Back on the streets after dumping out cases, we headed to Angel and the streets around City University

amazing old butchers

interesting housing in Rawstorne Street, turns out to be old brewers' buildings

The famous theatre pub

It being the 200th anniversary of Dicken's birth we just had to hunt down the recently discovered house where Dickens lived between the ages of 17 and 20, so we headed over to Fitzrovia.

Armed with a curled up copy of this article (click here to read) cut from last week's paper - we located Cleveland Street - sheltering right below the Post Office Tower.

No - this wasn't where Charlie resided, but loved the idea of sunning on this roof garden with that amazing garden sculpture!!

but this was!  No 22 Cleveland Street, formally known as 10 Norfolk Street, where Dickens had his modest lodgings, just a few doors away from .......


The workhouse that inspired the writing of Oliver Twist


The Cleveland Street workhouse, most recently the Middlesex Hospital, is now under threat of demolition.  This is most certainly the workhouse that inspired Dickens to write Oliver Twist, if you read the article above.   There's also more of our anniversary homage to Dickens in Kent last June - read here

Dicken's lodgings again, 2nd in the row

Leaving here, we availed ourselves of some delicious Portugese custard tarts - just THE most delicious things to have with a coffee and yet we don't get them up in Sheffield.  This was the first little deli we first tasted them at several years ago, and we managed to snaffle the last two on Friday!!  So get yourselves down to Salumeria Dino in Charlotte Place, a little gennel just off Goodge Street.


outside Dino's

further down Charlotte Place, Dino's up on the right and another lovely looking cafe too, closer to this photo on the right.


onwards to Soho and a saunter down Mearde Street, after reading about it in a great little London blog I've been following.  Some pics taken around Soho:




and this place looked even more amazing inside, like an Aladdin's cave
then, it being so very cold, we didn't need an excuse for a coffee and another Portugese tart in Bar Italia - imortalised by Jarvis Cocker, listen to Bar Italia on the Different Class album

Bar Italia

Next we got on the number 24 bus at Cambridge Circus:


This has got to be one of the best cheap rides in London.  It was just getting dark by this time and we came round the corner of the National Galleries to a floodlit Trafalgar Square, the Strand to the left and Admiralty Arch to the right (glimpse up the Mall in this the Queen's diamond jubilee year). Then onwards up Whitehall past Horseguards's Parade, the Cenotaph, Downing Street, Big Ben, Westminster Bridge and the Houses of Parliament then rounded the corner and alighted at Westminster Abbey for a cold brisk walk through the Georgian terraces to our Mozart concert at St John's Smith Square by the Morley Chamber Orchestra.


SATURDAY

I have been reading this book below, written in 1917, and chapter one is about William Blake.  Brilliantly written and just fastinating to realise Blake wandered London on foot studiously and barely left the city.  I think I'll have an 'in Blake's footsteps' trip one day and check out all the addresses he lived at mentioned in the book:




and (wow!) I've found the book to read free online here - try Chapter One on Blake - it's brilliant.

Our Saturday was very much an East London day.  And lo and behind I just found this on Youtube, by Paul Howard and Jo Clack.  It follows some of our route later in the day round the back of Whitechapel:



The day dawned sunny and again freezing, but the blue skies were fantastic against the London skyline.  First stop was a stroll down Bethnal Green Road and past this little gem of a Szechuan restuarant which we must visit next time - review here.
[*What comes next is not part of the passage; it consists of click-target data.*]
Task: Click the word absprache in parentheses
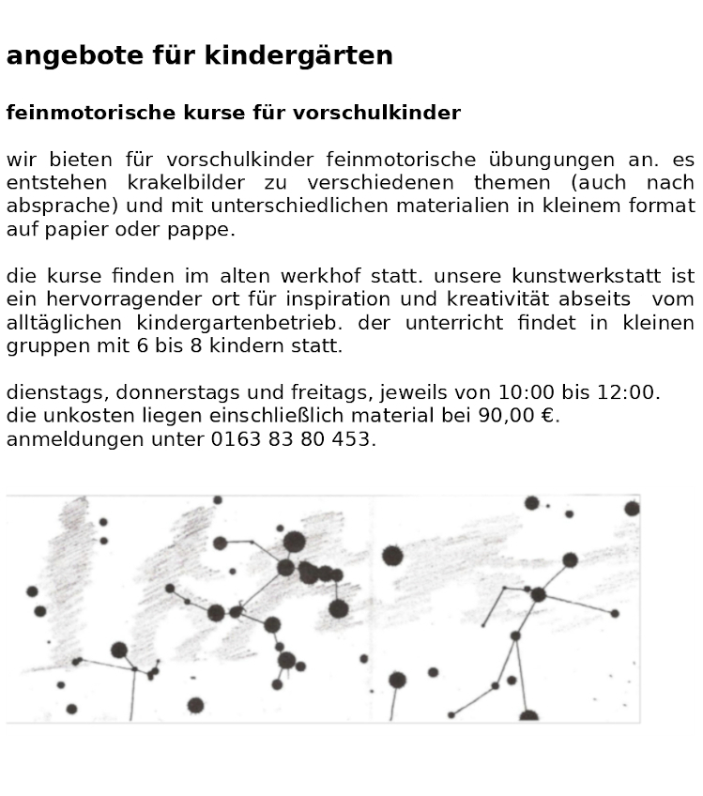tap(56, 207)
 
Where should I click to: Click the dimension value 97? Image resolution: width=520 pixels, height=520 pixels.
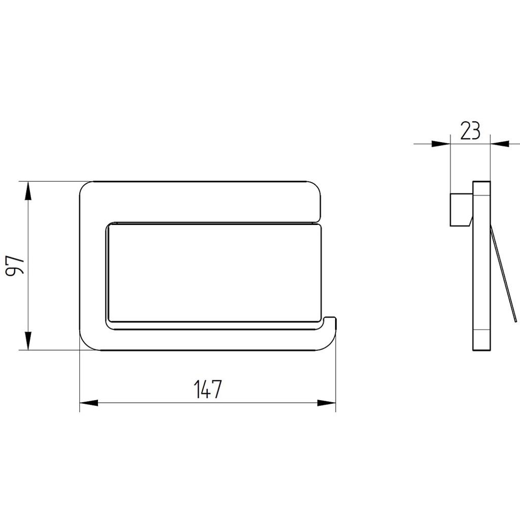pyautogui.click(x=15, y=265)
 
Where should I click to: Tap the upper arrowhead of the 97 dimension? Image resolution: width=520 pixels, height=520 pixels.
pyautogui.click(x=28, y=191)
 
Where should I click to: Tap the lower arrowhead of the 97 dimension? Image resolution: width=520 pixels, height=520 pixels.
pyautogui.click(x=28, y=341)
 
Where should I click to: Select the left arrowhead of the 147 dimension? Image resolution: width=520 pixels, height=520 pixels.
pyautogui.click(x=89, y=403)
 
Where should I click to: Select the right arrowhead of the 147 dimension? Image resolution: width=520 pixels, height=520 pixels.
pyautogui.click(x=327, y=403)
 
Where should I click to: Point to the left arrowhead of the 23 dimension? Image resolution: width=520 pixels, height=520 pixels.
pyautogui.click(x=440, y=144)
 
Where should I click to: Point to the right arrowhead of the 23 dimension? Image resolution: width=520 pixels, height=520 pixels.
pyautogui.click(x=500, y=144)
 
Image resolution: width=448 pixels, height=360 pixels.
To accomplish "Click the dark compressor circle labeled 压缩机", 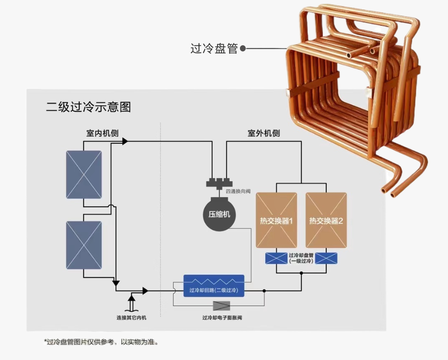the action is pyautogui.click(x=219, y=214).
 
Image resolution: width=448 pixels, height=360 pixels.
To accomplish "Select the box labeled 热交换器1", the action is pyautogui.click(x=276, y=220).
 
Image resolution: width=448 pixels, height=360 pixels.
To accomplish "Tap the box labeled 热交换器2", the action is pyautogui.click(x=326, y=220).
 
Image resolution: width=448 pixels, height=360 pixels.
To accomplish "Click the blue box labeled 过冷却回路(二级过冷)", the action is pyautogui.click(x=214, y=286).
amazing Szechuan restaurant

blue skies at Bethnal Green
aim of the walk to reach the legendery Pellici's for brunch - just read this web page on Classic Cafes and you'll end up with a lifetime quest to eat in brilliant old joints like this.



Happy after the brunch and a half!
passed the famous pie and mash shop


and onwards up to the wonderful Bethnal Green Museum of Childhood for a nostalgic dabble with Fisher Price and Dinky.  I even found an Emergency Ward 10 nurses outfit - oh happy days!!!



we've run out of cakes!!!!



Next we walked over to Whitechapel through Tower Hamlets and found the tiny hidden Jewish Cemetry on Brady Street - just tucked behind the high rise flats.  Unfortunately we could only peep through the railings as it's only open to the public by prior request.



Turns out Nathan Mayer Rothschild is buried here.  Interesting article about the history of the cemetery to read here.  To save the cemetery from compulsory development, an heir of Rothschild was buried here in 1990, thus securing the cemetery in tact until at least 2090.

New and Old - the old London Hospital with the clock and the new mega building at the back - and what is this Dallas???

perfect for renovation!

beautiful fruit on Whitechapel Road


and on to the wonderful Whitechapel Gallery for culture, cuppas and cakes.

And finally, before our 9 o'clock train back to Sheffield, we went in search of Little Venice.  It was so very very cold as night fell but we ventured behind Paddington Station and down wooden boardwalks towards the canal.  Sadly we'd walked along the wrong side of the station so didn't get to Little Venice but were thrilled to find this lovely area of the Regent's Canal and, guess what, the canal was FROZEN!!  Just as impressive as the pics in the paper this weekend from Amsterdam!!  The tunnel of modern buildings in the second pic reminded me of our architecture boat tour in Chicago.  Also below is the Rolling Bridge I've just heard about which we didn't see but will try to return to.

looking to the left

and to the right

Back to Old Street to pick up the cases and a final delicious (butternut squash) soup at the Hoxton Grill  before heading over to St Pancras.

And we can't wait to return for, as the great Dr Samuel Johnson famously said to Boswell, "Why, Sir, you find no man, at all intellectual, who is willing to leave London. No, Sir, when a man is tired of London, he is tired of life; for there is in London all that life can afford".  Blake's sentiments entirely!!

Sunday, 5 February 2012

Saturday snow

This is in praise of all intrepid taxi drivers!!

We returned late last night from a brilliant day trip to London by train: the Student Work-in-Progress show at the RCA and a happy time with friends and family, esp afternoon tea at the quirky Le Bistrot in the Institute Francais greeted so charmingly with a Bonjour and getting very confused over whether we should be saying merci or thank you!  Great tea and cakes.  Very much agree with the Guardian's review the other week.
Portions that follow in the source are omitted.